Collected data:
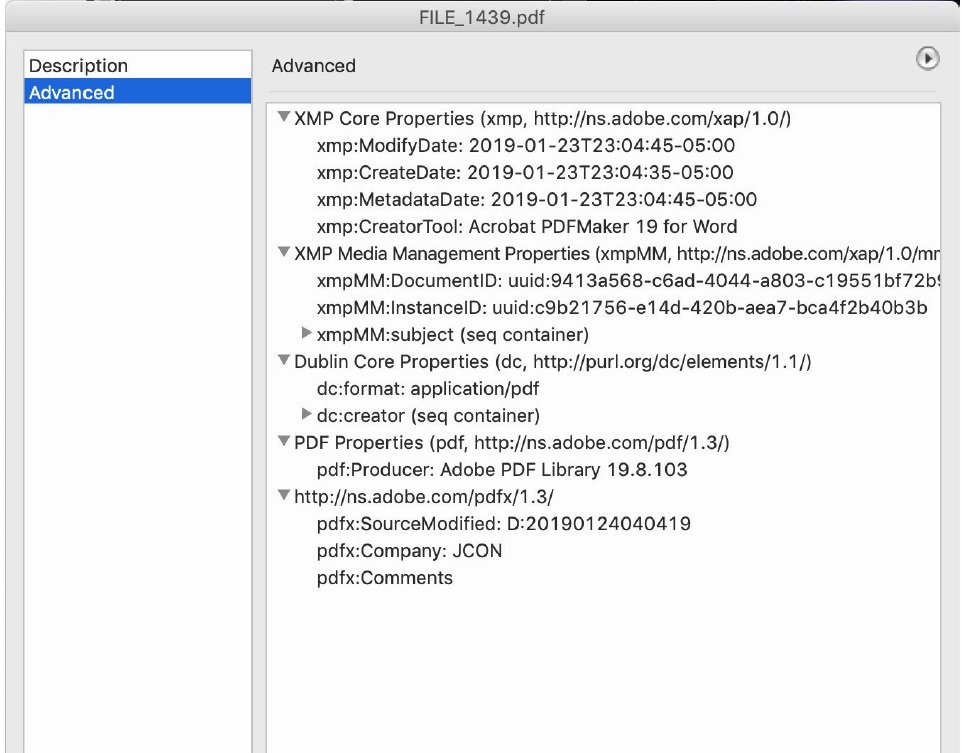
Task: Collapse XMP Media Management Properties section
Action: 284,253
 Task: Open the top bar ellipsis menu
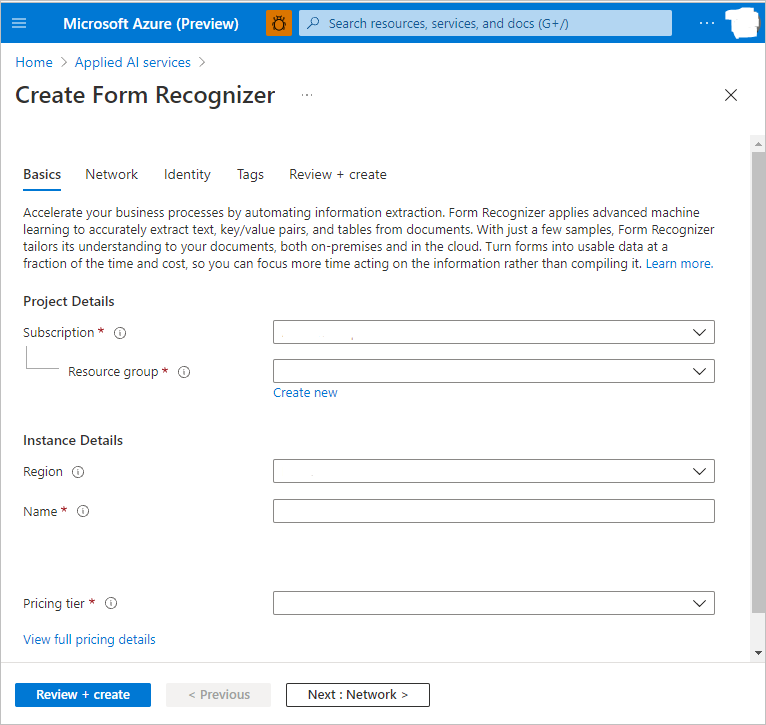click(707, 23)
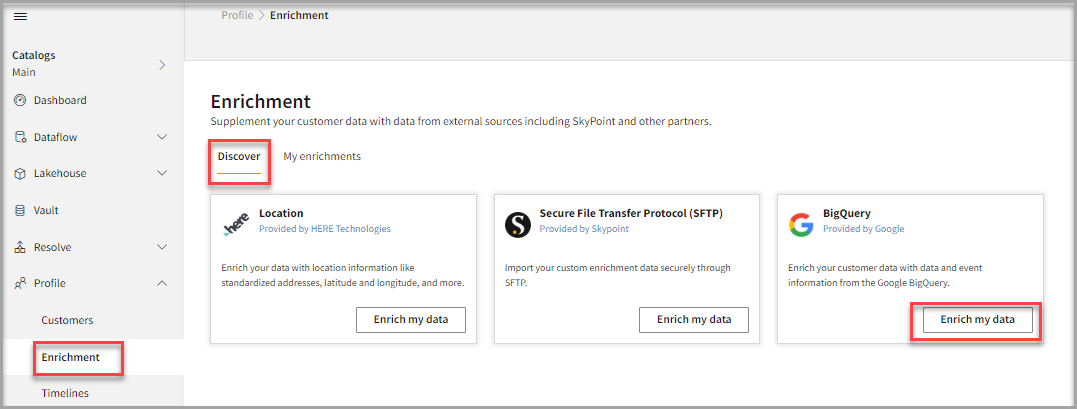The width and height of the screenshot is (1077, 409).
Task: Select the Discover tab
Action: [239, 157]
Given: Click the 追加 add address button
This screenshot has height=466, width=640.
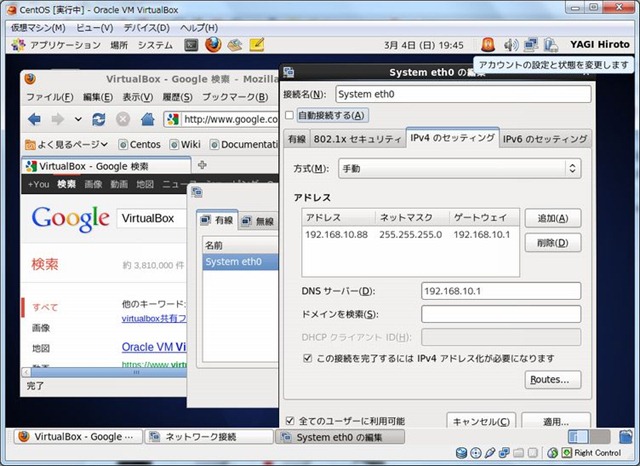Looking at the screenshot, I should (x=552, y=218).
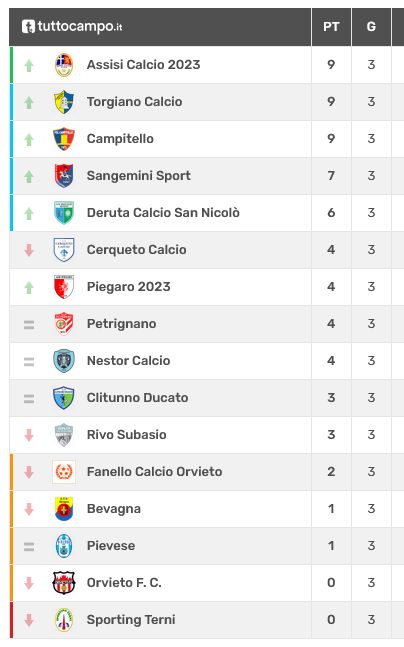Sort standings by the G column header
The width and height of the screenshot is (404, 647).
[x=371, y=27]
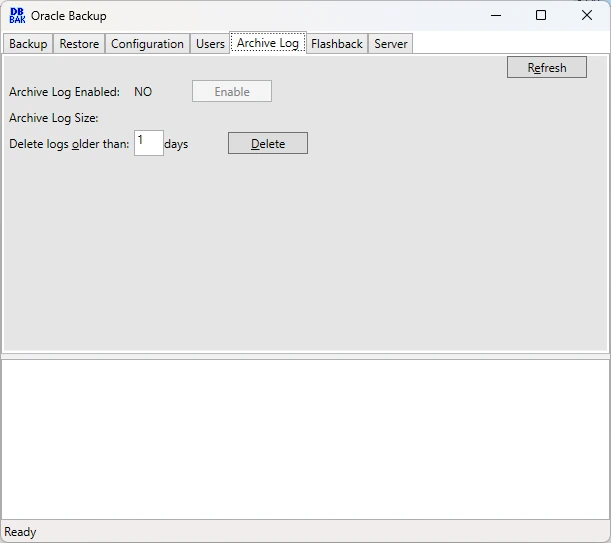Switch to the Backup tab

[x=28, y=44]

**TASK GOAL:** Copy the lines of the records, beginning where the line containing "Task: Open the top bar ellipsis menu" appears and continuing through the final line, exactly and with no pictures.

**EXERCISE RESULT:**
 Task: Open the top bar ellipsis menu
click(707, 23)
The width and height of the screenshot is (1077, 409).
Task: Select the Discover tab
Action: [239, 157]
Given: Click the 追加 add address button
This screenshot has height=466, width=640.
Looking at the screenshot, I should (x=552, y=218).
Sort standings by the G column header
The width and height of the screenshot is (404, 647).
[x=371, y=27]
Switch to the Backup tab

[x=28, y=44]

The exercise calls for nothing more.